> _What you will do_:
The line containing "Рекламная продукция (26, 2461)" marks where to begin. Write out that line and every line after it exactly, through the last line below.

Pixel coordinate grounding data
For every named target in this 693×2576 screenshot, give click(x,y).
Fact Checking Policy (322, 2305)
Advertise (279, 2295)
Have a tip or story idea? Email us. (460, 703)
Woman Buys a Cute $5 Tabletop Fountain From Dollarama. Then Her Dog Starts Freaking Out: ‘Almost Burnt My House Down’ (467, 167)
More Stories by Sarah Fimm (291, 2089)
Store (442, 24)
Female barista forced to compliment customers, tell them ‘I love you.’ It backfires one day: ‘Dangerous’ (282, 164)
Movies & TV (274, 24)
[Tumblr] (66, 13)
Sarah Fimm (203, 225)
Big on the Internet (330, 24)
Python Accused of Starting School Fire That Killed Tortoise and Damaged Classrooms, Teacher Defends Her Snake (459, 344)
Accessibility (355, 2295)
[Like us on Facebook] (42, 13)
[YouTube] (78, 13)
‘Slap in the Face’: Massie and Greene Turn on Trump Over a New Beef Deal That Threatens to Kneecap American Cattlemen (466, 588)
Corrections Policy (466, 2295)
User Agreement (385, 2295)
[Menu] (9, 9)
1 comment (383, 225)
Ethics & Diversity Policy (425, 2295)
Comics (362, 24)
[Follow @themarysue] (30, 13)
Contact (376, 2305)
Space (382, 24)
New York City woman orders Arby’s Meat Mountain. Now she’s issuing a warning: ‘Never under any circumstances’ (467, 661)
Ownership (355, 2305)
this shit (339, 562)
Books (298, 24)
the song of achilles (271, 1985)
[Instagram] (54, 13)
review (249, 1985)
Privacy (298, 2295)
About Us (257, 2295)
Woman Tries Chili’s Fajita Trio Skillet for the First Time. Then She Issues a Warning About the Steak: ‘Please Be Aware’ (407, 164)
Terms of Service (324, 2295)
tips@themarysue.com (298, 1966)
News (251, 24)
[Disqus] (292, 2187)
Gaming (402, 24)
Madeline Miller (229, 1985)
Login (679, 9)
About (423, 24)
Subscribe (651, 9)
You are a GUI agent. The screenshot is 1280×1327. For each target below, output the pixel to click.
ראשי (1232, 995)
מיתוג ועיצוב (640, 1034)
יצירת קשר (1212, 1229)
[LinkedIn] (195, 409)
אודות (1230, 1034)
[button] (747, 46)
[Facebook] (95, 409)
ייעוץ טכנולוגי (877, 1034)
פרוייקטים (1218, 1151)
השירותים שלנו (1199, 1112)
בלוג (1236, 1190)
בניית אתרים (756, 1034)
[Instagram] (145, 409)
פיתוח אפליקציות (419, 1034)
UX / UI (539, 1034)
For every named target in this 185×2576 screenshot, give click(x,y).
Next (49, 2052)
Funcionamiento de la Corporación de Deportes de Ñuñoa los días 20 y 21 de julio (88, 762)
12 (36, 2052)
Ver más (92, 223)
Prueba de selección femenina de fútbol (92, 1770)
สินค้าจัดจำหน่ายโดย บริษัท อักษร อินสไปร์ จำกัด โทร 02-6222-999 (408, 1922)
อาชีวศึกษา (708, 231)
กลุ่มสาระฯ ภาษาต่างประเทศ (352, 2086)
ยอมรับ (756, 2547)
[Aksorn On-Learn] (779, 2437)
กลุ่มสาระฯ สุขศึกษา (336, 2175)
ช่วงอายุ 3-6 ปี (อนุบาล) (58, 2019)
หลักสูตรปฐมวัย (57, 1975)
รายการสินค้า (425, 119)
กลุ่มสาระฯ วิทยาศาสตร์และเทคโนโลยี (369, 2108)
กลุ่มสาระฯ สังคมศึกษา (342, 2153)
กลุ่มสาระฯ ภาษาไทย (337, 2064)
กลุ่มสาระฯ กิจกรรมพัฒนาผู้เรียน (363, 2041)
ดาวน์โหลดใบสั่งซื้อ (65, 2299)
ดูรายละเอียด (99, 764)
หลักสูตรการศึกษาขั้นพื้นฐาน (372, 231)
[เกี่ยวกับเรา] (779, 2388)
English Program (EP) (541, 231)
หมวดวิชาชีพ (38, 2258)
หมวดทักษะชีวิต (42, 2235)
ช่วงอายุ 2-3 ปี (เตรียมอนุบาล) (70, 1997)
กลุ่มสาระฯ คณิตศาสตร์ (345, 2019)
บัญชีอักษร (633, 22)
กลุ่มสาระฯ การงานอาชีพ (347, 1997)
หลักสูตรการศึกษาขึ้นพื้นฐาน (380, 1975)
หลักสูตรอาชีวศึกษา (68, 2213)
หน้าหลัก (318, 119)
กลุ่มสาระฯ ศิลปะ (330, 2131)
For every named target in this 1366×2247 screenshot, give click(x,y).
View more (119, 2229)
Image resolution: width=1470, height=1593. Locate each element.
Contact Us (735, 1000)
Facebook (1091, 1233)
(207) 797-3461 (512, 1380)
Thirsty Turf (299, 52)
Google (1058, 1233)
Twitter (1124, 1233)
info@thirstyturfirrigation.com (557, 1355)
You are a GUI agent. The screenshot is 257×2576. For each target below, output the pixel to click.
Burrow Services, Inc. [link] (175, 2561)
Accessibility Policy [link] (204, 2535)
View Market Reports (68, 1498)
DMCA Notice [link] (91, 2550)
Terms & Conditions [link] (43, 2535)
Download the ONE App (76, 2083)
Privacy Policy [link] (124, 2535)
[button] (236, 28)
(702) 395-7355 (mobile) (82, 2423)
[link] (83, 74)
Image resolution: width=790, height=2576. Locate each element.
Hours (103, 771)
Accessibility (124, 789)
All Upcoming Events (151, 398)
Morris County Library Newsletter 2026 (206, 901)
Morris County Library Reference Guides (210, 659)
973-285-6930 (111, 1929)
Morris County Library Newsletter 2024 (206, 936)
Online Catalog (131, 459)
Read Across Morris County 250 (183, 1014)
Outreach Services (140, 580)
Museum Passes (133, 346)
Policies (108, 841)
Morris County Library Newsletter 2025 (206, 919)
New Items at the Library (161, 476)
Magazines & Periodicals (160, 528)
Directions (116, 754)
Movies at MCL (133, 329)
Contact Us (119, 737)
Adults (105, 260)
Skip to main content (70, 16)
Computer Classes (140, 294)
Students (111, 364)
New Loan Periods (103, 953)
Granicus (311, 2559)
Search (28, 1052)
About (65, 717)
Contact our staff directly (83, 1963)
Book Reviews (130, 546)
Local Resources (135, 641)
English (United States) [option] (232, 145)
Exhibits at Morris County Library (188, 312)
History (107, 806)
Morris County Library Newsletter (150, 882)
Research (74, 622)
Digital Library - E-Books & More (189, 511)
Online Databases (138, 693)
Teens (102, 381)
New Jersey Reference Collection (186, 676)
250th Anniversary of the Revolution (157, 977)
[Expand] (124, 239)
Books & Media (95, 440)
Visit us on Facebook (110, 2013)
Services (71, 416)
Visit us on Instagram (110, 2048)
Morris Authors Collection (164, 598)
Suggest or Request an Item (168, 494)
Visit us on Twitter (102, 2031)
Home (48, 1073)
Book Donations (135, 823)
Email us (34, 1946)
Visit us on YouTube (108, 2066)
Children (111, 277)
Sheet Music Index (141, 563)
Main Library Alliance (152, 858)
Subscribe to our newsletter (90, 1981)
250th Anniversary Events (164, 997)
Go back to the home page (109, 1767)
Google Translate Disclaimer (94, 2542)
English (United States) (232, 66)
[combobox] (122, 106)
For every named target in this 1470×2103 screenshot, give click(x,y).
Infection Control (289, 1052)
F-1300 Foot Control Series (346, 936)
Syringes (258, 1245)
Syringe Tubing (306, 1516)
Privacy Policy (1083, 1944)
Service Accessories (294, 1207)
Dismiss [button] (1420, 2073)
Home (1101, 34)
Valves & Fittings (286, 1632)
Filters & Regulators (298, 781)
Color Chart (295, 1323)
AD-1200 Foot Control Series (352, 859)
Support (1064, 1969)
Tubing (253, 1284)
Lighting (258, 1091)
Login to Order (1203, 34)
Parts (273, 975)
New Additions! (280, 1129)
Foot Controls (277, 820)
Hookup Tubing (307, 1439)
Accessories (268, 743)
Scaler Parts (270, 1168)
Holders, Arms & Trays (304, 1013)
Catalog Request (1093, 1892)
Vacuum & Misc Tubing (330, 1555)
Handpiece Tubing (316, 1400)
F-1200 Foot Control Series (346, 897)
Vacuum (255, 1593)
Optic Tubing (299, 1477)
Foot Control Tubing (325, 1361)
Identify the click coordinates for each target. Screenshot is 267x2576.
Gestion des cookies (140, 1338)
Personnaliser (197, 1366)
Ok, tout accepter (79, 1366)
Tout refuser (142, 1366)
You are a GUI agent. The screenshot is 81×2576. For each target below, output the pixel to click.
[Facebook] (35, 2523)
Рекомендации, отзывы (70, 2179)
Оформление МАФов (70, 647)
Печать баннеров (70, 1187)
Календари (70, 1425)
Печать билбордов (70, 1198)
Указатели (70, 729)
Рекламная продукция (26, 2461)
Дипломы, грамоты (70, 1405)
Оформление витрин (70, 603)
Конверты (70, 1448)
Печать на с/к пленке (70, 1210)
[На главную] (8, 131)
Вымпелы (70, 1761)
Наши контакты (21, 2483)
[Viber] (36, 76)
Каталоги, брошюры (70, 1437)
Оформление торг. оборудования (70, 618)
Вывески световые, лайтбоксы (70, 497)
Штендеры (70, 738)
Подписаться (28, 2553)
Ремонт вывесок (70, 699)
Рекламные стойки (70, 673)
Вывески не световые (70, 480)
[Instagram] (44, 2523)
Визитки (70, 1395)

> _Result of this task_:
Рекламная продукция (26, 2461)
Дипломы, грамоты (70, 1405)
Оформление витрин (70, 603)
Конверты (70, 1448)
Печать на с/к пленке (70, 1210)
[На главную] (8, 131)
Вымпелы (70, 1761)
Наши контакты (21, 2483)
[Viber] (36, 76)
Каталоги, брошюры (70, 1437)
Оформление торг. оборудования (70, 618)
Вывески световые, лайтбоксы (70, 497)
Штендеры (70, 738)
Подписаться (28, 2553)
Ремонт вывесок (70, 699)
Рекламные стойки (70, 673)
Вывески не световые (70, 480)
[Instagram] (44, 2523)
Визитки (70, 1395)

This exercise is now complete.